Start of GIVEN DATA
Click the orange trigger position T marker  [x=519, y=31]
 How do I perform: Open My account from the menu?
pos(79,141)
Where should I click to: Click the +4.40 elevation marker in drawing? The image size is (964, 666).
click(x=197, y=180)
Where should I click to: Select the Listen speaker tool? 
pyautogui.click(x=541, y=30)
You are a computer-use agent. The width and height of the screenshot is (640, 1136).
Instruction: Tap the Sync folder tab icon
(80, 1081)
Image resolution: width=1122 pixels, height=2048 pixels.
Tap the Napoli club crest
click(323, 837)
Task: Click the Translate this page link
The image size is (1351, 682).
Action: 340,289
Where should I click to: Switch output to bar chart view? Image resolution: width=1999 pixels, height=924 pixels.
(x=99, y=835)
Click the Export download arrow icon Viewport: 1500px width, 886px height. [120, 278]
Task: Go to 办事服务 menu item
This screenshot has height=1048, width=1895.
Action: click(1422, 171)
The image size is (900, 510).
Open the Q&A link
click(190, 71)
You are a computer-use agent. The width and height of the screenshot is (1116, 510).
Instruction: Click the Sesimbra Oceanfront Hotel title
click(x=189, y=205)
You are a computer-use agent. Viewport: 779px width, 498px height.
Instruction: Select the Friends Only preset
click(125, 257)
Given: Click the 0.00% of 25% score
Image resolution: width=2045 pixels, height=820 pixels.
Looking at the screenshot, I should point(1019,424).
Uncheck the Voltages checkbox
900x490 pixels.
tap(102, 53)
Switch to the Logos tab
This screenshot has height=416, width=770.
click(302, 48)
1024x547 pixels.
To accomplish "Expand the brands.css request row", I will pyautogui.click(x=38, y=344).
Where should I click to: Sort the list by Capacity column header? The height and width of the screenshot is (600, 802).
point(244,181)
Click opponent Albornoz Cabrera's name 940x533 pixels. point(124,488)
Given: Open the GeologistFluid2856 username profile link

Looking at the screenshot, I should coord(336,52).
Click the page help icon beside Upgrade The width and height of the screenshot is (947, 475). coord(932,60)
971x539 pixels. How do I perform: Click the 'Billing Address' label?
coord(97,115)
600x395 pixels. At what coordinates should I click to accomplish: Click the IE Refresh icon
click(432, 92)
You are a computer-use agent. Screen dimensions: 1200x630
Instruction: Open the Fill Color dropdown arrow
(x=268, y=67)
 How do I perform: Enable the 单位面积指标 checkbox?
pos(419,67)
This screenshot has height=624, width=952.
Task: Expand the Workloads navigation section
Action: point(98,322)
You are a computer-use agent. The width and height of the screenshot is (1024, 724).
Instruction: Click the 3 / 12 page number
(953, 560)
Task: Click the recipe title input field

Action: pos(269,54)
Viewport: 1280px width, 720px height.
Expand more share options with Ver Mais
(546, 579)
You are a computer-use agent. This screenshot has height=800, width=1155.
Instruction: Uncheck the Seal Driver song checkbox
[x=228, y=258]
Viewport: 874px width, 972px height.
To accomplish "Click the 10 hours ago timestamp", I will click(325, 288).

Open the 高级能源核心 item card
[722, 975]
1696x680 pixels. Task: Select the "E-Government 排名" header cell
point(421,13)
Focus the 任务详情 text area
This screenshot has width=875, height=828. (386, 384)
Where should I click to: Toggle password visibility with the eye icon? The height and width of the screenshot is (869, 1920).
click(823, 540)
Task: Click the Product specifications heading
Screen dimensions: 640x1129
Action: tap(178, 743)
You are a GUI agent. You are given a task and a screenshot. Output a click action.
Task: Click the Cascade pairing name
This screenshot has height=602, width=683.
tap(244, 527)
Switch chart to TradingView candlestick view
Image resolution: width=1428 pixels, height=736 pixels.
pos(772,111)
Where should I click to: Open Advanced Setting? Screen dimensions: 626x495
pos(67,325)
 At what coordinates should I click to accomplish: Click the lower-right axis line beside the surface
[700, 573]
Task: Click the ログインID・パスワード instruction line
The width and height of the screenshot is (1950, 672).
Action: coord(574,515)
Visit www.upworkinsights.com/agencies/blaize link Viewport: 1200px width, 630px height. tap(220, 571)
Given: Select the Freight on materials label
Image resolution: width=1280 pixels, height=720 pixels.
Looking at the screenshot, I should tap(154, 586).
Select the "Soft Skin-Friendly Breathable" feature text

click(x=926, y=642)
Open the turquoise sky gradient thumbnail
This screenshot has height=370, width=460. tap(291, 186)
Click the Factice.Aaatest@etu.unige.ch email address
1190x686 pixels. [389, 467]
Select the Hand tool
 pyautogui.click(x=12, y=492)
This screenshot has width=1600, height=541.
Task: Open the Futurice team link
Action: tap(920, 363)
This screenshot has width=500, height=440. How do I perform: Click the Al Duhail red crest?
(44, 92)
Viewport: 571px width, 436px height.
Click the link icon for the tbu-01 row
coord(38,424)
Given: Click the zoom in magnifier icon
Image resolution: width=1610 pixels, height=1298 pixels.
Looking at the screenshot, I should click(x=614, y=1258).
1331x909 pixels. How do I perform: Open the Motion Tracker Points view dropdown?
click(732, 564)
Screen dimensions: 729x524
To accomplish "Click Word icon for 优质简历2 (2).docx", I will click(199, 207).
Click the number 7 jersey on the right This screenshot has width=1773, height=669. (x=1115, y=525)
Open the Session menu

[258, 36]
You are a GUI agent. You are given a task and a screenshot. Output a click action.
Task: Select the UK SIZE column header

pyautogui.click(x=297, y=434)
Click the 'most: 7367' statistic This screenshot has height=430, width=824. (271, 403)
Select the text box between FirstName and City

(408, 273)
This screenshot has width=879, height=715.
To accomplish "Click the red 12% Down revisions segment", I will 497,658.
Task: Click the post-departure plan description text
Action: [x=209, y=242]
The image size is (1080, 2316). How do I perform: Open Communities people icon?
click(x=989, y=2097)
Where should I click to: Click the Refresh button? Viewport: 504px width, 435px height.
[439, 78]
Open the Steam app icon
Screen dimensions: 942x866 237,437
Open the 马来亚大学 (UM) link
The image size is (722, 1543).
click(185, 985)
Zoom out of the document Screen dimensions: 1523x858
End of GIVEN DATA
== WORK REQUIRED ==
Repeat the records exactly, leaving out none of them.

== EXERCISE SOLUTION ==
Click the orange trigger position T marker  [x=519, y=31]
 How do I perform: Open My account from the menu?
pos(79,141)
Where should I click to: Click the +4.40 elevation marker in drawing? The image size is (964, 666).
click(x=197, y=180)
Where should I click to: Select the Listen speaker tool? 
pyautogui.click(x=541, y=30)
You are a computer-use agent. The width and height of the screenshot is (640, 1136).
Instruction: Tap the Sync folder tab icon
(80, 1081)
Image resolution: width=1122 pixels, height=2048 pixels.
Tap the Napoli club crest
click(323, 837)
Task: Click the Translate this page link
The image size is (1351, 682).
Action: 340,289
Where should I click to: Switch output to bar chart view? Image resolution: width=1999 pixels, height=924 pixels.
(x=99, y=835)
Click the Export download arrow icon Viewport: 1500px width, 886px height. [120, 278]
Task: Go to 办事服务 menu item
This screenshot has height=1048, width=1895.
Action: click(1422, 171)
The image size is (900, 510).
Open the Q&A link
click(190, 71)
You are a computer-use agent. The width and height of the screenshot is (1116, 510).
Instruction: Click the Sesimbra Oceanfront Hotel title
click(x=189, y=205)
You are a computer-use agent. Viewport: 779px width, 498px height.
Instruction: Select the Friends Only preset
click(125, 257)
Given: Click the 0.00% of 25% score
Image resolution: width=2045 pixels, height=820 pixels.
Looking at the screenshot, I should point(1019,424).
Uncheck the Voltages checkbox
900x490 pixels.
tap(102, 53)
Switch to the Logos tab
This screenshot has height=416, width=770.
click(302, 48)
1024x547 pixels.
To accomplish "Expand the brands.css request row", I will pyautogui.click(x=38, y=344).
Where should I click to: Sort the list by Capacity column header? The height and width of the screenshot is (600, 802).
point(244,181)
Click opponent Albornoz Cabrera's name 940x533 pixels. point(124,488)
Given: Open the GeologistFluid2856 username profile link

Looking at the screenshot, I should coord(336,52).
Click the page help icon beside Upgrade The width and height of the screenshot is (947, 475). coord(932,60)
971x539 pixels. How do I perform: Click the 'Billing Address' label?
coord(97,115)
600x395 pixels. At what coordinates should I click to accomplish: Click the IE Refresh icon
click(432, 92)
You are a computer-use agent. Screen dimensions: 1200x630
Instruction: Open the Fill Color dropdown arrow
(x=268, y=67)
 How do I perform: Enable the 单位面积指标 checkbox?
pos(419,67)
This screenshot has height=624, width=952.
Task: Expand the Workloads navigation section
Action: point(98,322)
You are a computer-use agent. The width and height of the screenshot is (1024, 724).
Instruction: Click the 3 / 12 page number
(953, 560)
Task: Click the recipe title input field

Action: pos(269,54)
Viewport: 1280px width, 720px height.
Expand more share options with Ver Mais
(546, 579)
You are a computer-use agent. This screenshot has height=800, width=1155.
Instruction: Uncheck the Seal Driver song checkbox
[x=228, y=258]
Viewport: 874px width, 972px height.
To accomplish "Click the 10 hours ago timestamp", I will click(325, 288).

Open the 高级能源核心 item card
[722, 975]
1696x680 pixels. Task: Select the "E-Government 排名" header cell
point(421,13)
Focus the 任务详情 text area
This screenshot has width=875, height=828. (386, 384)
Where should I click to: Toggle password visibility with the eye icon? The height and width of the screenshot is (869, 1920).
click(823, 540)
Task: Click the Product specifications heading
Screen dimensions: 640x1129
Action: tap(178, 743)
You are a GUI agent. You are given a task and a screenshot. Output a click action.
Task: Click the Cascade pairing name
This screenshot has height=602, width=683.
tap(244, 527)
Switch chart to TradingView candlestick view
Image resolution: width=1428 pixels, height=736 pixels.
pos(772,111)
Where should I click to: Open Advanced Setting? Screen dimensions: 626x495
pos(67,325)
 At what coordinates should I click to accomplish: Click the lower-right axis line beside the surface
[700, 573]
Task: Click the ログインID・パスワード instruction line
The width and height of the screenshot is (1950, 672).
Action: coord(574,515)
Visit www.upworkinsights.com/agencies/blaize link Viewport: 1200px width, 630px height. tap(220, 571)
Given: Select the Freight on materials label
Image resolution: width=1280 pixels, height=720 pixels.
Looking at the screenshot, I should tap(154, 586).
Select the "Soft Skin-Friendly Breathable" feature text

click(x=926, y=642)
Open the turquoise sky gradient thumbnail
This screenshot has height=370, width=460. tap(291, 186)
Click the Factice.Aaatest@etu.unige.ch email address
1190x686 pixels. [389, 467]
Select the Hand tool
 pyautogui.click(x=12, y=492)
This screenshot has width=1600, height=541.
Task: Open the Futurice team link
Action: tap(920, 363)
This screenshot has width=500, height=440. How do I perform: Click the Al Duhail red crest?
(44, 92)
Viewport: 571px width, 436px height.
Click the link icon for the tbu-01 row
coord(38,424)
Given: Click the zoom in magnifier icon
Image resolution: width=1610 pixels, height=1298 pixels.
Looking at the screenshot, I should click(x=614, y=1258).
1331x909 pixels. How do I perform: Open the Motion Tracker Points view dropdown?
click(732, 564)
Screen dimensions: 729x524
To accomplish "Click Word icon for 优质简历2 (2).docx", I will click(199, 207).
Click the number 7 jersey on the right This screenshot has width=1773, height=669. (x=1115, y=525)
Open the Session menu

[258, 36]
You are a GUI agent. You are given a task and a screenshot. Output a click action.
Task: Select the UK SIZE column header

pyautogui.click(x=297, y=434)
Click the 'most: 7367' statistic This screenshot has height=430, width=824. (271, 403)
Select the text box between FirstName and City

(408, 273)
This screenshot has width=879, height=715.
To accomplish "Click the red 12% Down revisions segment", I will 497,658.
Task: Click the post-departure plan description text
Action: [x=209, y=242]
The image size is (1080, 2316). How do I perform: Open Communities people icon?
click(x=989, y=2097)
Where should I click to: Click the Refresh button? Viewport: 504px width, 435px height.
[439, 78]
Open the Steam app icon
Screen dimensions: 942x866 237,437
Open the 马来亚大学 (UM) link
The image size is (722, 1543).
click(185, 985)
Zoom out of the document Screen dimensions: 1523x858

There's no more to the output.